Interview with J.L. Miles, Author of Divorcing Dwayne - Page 3

Tell us about your latest book?

My agent is currently shopping The Heavenly Heart, which was inspired by an actual CBS news program where a man received his daughter’s heart. It’s mainstream fiction:  After a fatal accident, sixteen-year-old Lorelei Goodroe follows the lives of five people who receive her organs, including that of her father, who gets her heart. Lorelei’s untimely demise has left her in turmoil. She finds she is unable to move on without first letting go, and letting go is the last thing on her agenda.

What was the inspiration behind Divorcing Dwayne?

The concept for the series arose almost as an act of defiance, a response to a colleague’s assertion that an author should never try to be funny in a query letter, which is what writer’s use to pitch stories to literary agents. I figured I could write something funny from a character’s point of view that would grab an agent’s attention. The result, which was picked up immediately, is the tumultuous tale of Francine Harper and her comically troubled marriage to a no-good husband named Dwayne. I began the query letter with, “Me and Dwayne met at a pig-pull. I only married him once, but I ended up divorcing him twice. He’s a hard man to get rid of.” This turned out to be the opening lines of the novel. It’s definitely a genre-removed from what I normally write, but provided a nice respite and a lot of laughs. It’s the first in a three book series featuring Francine. Dear Dwayne debuts April 2009 and Dating Dwayne to follow.

Extracted information:
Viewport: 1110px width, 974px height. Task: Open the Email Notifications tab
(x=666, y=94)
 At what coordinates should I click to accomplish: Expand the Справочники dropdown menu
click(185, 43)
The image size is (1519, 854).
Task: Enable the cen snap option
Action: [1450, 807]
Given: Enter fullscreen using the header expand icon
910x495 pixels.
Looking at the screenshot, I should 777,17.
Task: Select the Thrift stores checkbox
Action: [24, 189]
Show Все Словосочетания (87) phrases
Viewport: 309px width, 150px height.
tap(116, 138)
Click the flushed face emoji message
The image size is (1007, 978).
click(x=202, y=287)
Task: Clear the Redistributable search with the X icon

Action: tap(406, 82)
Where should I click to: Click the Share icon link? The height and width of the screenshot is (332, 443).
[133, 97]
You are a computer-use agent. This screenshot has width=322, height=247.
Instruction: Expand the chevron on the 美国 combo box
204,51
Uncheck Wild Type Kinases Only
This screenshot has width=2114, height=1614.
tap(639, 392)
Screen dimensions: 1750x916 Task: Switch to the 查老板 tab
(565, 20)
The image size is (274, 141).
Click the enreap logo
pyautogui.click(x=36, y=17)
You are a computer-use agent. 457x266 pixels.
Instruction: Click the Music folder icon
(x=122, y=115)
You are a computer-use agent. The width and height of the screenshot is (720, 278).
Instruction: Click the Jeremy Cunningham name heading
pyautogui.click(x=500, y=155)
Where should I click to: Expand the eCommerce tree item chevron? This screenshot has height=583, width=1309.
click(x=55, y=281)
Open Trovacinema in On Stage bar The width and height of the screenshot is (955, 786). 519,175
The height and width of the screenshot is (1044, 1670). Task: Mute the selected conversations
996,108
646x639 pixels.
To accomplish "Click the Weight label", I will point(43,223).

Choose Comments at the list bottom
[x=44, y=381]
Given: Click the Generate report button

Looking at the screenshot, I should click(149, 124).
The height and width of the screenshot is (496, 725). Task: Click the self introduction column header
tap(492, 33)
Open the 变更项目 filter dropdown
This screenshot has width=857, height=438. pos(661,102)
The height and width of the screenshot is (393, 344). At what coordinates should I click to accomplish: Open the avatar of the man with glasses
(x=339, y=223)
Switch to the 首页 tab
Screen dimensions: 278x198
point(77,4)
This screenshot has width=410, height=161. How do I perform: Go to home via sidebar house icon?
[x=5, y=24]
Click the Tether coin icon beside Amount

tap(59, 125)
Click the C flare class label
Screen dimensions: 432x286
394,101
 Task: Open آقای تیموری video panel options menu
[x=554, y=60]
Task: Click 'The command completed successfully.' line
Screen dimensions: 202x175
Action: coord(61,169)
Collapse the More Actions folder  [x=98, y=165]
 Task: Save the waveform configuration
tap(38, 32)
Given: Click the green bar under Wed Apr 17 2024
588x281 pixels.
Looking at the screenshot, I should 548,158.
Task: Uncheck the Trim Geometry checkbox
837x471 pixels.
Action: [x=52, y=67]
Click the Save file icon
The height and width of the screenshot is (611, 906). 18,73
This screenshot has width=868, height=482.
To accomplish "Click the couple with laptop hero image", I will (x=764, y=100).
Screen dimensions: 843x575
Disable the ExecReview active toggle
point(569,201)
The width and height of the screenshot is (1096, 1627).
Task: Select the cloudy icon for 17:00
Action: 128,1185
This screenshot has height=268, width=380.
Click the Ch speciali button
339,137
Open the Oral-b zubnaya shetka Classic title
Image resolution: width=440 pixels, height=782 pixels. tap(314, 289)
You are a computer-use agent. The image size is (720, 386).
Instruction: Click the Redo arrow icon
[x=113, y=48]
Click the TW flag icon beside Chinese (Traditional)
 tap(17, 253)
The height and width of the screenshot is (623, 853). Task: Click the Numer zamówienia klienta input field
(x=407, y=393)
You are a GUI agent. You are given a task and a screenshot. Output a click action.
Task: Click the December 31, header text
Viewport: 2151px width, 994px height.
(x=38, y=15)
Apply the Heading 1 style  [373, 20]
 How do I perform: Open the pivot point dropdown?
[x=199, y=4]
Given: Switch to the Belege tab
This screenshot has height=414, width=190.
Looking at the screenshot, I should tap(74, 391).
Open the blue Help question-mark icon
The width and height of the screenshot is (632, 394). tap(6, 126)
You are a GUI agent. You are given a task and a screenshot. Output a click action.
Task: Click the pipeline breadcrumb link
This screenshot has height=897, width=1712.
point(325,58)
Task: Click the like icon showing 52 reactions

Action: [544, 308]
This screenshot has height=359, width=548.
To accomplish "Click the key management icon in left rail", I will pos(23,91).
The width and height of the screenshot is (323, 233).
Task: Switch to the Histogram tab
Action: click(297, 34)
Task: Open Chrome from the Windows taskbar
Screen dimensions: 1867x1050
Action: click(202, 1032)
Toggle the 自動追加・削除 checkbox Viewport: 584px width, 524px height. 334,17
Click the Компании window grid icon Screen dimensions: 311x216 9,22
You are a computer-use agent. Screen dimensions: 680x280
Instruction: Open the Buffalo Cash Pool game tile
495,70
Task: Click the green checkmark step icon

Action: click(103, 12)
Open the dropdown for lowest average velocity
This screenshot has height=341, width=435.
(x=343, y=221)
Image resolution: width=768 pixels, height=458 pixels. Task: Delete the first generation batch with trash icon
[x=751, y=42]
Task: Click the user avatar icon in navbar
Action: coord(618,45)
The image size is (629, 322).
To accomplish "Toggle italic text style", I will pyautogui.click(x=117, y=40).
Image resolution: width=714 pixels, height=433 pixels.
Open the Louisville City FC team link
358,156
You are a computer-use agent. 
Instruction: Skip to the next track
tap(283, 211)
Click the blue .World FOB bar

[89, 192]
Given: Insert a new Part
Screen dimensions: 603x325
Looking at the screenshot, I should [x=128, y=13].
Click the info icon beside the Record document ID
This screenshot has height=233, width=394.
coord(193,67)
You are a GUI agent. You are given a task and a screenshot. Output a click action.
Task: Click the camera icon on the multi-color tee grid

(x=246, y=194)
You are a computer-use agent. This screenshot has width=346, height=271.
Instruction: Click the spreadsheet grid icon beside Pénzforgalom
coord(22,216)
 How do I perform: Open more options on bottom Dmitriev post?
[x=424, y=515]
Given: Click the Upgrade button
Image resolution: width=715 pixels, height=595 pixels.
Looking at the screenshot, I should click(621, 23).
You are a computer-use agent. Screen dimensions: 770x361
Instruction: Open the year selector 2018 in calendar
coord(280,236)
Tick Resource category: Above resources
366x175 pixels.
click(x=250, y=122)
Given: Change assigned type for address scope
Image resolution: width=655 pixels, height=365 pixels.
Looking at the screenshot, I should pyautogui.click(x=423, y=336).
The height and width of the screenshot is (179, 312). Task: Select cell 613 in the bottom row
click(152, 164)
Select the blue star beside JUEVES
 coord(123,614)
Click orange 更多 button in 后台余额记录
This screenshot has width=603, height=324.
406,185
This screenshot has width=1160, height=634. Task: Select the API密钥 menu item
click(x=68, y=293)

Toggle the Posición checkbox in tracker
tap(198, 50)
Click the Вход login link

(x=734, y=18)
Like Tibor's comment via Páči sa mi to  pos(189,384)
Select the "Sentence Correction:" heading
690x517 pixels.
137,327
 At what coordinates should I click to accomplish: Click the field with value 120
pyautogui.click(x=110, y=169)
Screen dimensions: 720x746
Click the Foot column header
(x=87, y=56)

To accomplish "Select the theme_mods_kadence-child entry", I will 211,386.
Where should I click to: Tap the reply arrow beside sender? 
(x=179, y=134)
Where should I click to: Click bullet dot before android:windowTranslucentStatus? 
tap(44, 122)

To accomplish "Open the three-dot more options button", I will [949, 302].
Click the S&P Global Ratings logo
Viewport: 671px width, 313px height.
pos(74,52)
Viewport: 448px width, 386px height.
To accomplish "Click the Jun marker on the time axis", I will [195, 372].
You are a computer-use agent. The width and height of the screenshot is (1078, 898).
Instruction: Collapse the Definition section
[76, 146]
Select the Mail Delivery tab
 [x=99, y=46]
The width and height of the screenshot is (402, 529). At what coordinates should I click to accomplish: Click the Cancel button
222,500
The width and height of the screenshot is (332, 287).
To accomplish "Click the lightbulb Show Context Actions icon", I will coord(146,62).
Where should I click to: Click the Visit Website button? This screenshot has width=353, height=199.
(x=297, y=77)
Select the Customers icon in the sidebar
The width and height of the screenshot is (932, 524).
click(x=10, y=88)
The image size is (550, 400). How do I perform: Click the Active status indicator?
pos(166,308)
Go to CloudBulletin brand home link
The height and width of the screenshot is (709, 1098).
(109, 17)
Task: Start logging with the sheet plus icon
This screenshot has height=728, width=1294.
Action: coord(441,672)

List of tasks:
a - Using the author interview, answer the following questions:
(i) How old is Lorelei Goodroe?
(ii) At what kind of event did Francine and Dwayne meet, according to the opening of the query letter?
(iii) When does Dear Dwayne debut?
b - From the author interview, extract the stretch from "Interview with J.L." through "behind Divorcing Dwayne?".

Results of the exercise:
a -
(i) Sixteen.
(ii) A pig-pull.
(iii) April 2009.

b -
Interview with J.L. Miles, Author of Divorcing Dwayne - Page 3

Tell us about your latest book?

My agent is currently shopping The Heavenly Heart, which was inspired by an actual CBS news program where a man received his daughter’s heart. It’s mainstream fiction:  After a fatal accident, sixteen-year-old Lorelei Goodroe follows the lives of five people who receive her organs, including that of her father, who gets her heart. Lorelei’s untimely demise has left her in turmoil. She finds she is unable to move on without first letting go, and letting go is the last thing on her agenda.

What was the inspiration behind Divorcing Dwayne?